OfficeDissector Usage: ipython Session
======================================

Below is an ipython session demonstrating usage of OfficeDissector:

::

    $ ipython
    In [1]: import officedissector
    In [2]: doc = officedissector.doc.Document('test/fraunhoferlibrary/Artikel.docx')
    In [4]: doc.is_macro_enabled
    Out[4]: False

    In [5]: doc.is_template
    Out[5]: False

    In [6]: mp = doc.main_part()
    In [7]: mp.content_type()
    Out[7]: 'application/vnd.openxmlformats-officedocument.wordprocessingml.document.main+xml'

    In [9]: mp.name
    Out[9]: '/word/document.xml'

    In [10]: mp.content_type()
    Out[10]: 'application/vnd.openxmlformats-officedocument.wordprocessingml.document.main+xml'

    # We can read the part's stream of data:
    In [17]: mp.stream().read(200)
    Out[17]: '<?xml version="1.0" encoding="UTF-8" standalone="yes"?>\r\n<w:document xmlns:wpc="http://schemas.microsoft.com/office/word/2010/wordprocessingCanvas" xmlns:mc="http://schemas.openxmlformats.org/markup-c'

    # Or use XPath to parse it:
    In [33]: t = mp.xpath('//w:t', {'w': "http://schemas.openxmlformats.org/wordprocessingml/2006/main"})
    In [37]: t[2].text
    Out[37]: u'Das vorliegende Dokument ist ein Beispiel f\xfcr einen zur Publikation in einer Zeitschrift vorgesehenen Artikel. Es verwendet f\xfcr Autor und Titel in den Dokumenteigenschaften festgelegte Eintr\xe4ge.'

    # All Relationships in and out are exposed:
    In [38]: mp.relationships_in()

---+---

*STATED TASK 1:* In the OfficeDissector ipython session, what value does `mp.name` return for the main part of the document?
The rows that come next are unrelated to the OfficeDissector session above.

---+---

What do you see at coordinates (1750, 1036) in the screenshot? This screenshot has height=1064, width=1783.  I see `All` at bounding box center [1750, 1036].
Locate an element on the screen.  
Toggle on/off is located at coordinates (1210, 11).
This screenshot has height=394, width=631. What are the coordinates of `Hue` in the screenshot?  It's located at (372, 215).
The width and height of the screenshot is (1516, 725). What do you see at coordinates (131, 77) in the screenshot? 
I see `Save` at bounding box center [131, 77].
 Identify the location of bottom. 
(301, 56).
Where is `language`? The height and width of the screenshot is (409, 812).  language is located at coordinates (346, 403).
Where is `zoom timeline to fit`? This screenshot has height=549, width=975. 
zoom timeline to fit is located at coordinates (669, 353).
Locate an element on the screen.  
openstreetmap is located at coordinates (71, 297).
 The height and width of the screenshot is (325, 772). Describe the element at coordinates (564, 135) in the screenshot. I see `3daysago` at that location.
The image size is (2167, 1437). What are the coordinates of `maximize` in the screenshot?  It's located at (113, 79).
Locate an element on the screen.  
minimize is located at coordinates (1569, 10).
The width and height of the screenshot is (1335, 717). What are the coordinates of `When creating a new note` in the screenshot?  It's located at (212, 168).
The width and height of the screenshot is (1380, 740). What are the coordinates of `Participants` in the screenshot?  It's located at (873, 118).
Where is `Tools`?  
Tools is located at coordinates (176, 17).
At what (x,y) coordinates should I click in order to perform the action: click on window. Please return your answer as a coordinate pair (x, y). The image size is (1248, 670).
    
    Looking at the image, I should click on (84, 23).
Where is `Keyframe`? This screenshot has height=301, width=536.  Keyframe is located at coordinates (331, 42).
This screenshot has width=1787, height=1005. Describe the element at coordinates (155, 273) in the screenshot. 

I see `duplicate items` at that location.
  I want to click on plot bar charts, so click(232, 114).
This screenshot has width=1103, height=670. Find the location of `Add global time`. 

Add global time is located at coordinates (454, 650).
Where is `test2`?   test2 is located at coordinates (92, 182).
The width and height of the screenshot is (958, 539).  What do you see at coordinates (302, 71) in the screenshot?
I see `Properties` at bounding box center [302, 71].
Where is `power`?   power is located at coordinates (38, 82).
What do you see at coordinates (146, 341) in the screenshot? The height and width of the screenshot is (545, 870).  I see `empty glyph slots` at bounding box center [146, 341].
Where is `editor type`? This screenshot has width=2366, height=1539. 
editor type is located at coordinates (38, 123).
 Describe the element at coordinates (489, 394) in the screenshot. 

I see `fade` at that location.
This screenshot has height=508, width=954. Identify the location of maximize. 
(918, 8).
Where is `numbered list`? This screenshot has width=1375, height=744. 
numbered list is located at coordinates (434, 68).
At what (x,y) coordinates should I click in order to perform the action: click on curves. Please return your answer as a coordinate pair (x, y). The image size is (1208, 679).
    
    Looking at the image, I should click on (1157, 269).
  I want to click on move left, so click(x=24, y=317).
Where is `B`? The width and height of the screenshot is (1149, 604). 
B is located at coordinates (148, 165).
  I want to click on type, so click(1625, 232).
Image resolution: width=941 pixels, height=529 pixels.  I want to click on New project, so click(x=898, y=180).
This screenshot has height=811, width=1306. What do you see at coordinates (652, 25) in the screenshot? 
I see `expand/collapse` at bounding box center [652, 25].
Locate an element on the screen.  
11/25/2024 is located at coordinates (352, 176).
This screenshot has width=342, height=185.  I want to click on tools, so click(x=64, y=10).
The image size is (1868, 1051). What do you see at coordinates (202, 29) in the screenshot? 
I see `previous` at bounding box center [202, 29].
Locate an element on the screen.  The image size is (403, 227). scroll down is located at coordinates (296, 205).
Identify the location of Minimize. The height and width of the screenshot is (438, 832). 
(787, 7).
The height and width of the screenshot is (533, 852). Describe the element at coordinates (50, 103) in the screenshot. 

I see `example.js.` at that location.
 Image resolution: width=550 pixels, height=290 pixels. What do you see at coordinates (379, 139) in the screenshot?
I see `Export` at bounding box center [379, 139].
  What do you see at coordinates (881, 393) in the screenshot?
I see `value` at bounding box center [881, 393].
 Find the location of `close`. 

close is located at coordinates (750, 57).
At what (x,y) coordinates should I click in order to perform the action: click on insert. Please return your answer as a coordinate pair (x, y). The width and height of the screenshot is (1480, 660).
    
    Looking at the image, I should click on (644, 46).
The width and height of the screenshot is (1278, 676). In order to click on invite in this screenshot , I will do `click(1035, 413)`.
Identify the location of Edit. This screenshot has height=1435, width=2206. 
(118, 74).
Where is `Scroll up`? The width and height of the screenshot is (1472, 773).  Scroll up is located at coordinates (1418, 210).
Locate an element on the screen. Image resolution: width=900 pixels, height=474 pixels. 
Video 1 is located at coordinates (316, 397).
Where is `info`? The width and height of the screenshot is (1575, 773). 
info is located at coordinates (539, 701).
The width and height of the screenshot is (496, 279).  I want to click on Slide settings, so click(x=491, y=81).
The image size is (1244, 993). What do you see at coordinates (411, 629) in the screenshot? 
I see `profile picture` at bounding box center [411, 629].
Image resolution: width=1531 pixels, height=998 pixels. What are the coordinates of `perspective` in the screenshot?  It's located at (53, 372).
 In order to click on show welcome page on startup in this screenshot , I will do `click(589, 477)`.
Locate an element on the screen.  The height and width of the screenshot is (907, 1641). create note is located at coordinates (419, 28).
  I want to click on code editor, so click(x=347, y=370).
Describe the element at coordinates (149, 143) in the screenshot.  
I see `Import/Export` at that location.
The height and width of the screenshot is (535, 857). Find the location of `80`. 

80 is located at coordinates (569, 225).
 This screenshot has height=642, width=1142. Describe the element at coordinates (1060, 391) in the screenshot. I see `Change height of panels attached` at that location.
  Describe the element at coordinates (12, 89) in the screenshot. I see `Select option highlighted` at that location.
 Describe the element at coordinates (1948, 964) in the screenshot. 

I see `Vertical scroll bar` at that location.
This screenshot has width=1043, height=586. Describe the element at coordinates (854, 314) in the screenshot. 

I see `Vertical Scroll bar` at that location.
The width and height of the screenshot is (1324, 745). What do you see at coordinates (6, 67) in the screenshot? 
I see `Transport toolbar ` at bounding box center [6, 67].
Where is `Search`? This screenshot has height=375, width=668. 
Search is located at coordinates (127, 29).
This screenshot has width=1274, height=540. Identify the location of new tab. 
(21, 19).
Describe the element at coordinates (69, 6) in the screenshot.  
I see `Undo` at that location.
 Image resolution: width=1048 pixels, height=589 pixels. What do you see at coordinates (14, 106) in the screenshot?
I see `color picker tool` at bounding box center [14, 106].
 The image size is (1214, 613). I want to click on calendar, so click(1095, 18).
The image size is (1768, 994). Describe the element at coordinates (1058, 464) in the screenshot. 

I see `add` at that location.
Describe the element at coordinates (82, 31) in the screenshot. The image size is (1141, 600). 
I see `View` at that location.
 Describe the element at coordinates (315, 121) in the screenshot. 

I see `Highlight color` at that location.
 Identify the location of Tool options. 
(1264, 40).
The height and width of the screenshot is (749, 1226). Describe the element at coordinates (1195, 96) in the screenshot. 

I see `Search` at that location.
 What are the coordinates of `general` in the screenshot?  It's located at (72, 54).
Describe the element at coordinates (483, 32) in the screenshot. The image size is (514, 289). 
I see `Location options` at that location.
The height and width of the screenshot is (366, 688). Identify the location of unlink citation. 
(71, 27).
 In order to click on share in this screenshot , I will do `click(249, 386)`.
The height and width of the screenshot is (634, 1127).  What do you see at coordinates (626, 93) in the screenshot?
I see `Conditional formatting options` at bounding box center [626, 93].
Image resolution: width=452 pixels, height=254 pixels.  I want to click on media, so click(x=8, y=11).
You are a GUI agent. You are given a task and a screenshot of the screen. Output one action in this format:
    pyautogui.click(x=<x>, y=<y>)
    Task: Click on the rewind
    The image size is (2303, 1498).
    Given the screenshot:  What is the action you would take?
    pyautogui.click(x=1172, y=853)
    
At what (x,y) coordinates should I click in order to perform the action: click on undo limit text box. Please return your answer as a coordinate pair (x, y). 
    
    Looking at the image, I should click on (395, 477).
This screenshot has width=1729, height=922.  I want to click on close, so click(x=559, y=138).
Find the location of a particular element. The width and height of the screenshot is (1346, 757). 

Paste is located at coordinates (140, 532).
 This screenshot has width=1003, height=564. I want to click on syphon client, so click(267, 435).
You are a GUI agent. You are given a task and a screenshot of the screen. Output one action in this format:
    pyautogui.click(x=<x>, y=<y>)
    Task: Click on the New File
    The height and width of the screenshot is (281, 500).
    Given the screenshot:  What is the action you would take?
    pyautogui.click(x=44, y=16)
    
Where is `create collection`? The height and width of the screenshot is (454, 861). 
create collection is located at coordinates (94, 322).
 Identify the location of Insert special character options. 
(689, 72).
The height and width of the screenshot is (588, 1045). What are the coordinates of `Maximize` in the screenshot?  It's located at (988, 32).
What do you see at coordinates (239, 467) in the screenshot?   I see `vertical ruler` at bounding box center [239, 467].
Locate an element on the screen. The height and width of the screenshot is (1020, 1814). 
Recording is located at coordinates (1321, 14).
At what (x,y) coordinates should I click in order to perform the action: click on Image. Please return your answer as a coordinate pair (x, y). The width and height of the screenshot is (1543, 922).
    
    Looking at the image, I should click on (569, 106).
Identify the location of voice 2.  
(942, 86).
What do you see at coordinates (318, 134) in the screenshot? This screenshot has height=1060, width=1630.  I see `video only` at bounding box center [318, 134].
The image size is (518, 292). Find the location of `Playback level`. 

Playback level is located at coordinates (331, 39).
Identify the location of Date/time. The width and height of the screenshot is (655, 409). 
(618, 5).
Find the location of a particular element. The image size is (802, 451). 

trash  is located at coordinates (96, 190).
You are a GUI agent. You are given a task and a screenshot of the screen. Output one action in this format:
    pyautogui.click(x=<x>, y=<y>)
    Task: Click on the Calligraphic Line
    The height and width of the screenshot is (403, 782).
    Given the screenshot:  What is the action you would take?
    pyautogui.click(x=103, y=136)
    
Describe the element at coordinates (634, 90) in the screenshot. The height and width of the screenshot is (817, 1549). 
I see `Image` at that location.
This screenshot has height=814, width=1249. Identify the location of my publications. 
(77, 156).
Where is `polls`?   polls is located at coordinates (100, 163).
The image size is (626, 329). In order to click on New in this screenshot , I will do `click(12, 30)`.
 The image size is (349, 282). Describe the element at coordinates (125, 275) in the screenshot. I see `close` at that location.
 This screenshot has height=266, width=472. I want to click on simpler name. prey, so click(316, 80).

---+---

*STATED TASK 2:* Rewrite the part of the rows that opens with the line containing "This screenshot has width=1729, height=922." and closes with the line containing "Recording is located", replacing "Identify" with "Determine" and leaving everything else unchanged.

*FINISHED ANSWER 1:* '/word/document.xml'

*FINISHED ANSWER 2:*
This screenshot has width=1729, height=922.  I want to click on close, so click(x=559, y=138).
Find the location of a particular element. The width and height of the screenshot is (1346, 757). 

Paste is located at coordinates (140, 532).
 This screenshot has width=1003, height=564. I want to click on syphon client, so click(267, 435).
You are a GUI agent. You are given a task and a screenshot of the screen. Output one action in this format:
    pyautogui.click(x=<x>, y=<y>)
    Task: Click on the New File
    The height and width of the screenshot is (281, 500).
    Given the screenshot:  What is the action you would take?
    pyautogui.click(x=44, y=16)
    
Where is `create collection`? The height and width of the screenshot is (454, 861). 
create collection is located at coordinates (94, 322).
 Determine the location of Insert special character options. 
(689, 72).
The height and width of the screenshot is (588, 1045). What are the coordinates of `Maximize` in the screenshot?  It's located at (988, 32).
What do you see at coordinates (239, 467) in the screenshot?   I see `vertical ruler` at bounding box center [239, 467].
Locate an element on the screen. The height and width of the screenshot is (1020, 1814). 
Recording is located at coordinates (1321, 14).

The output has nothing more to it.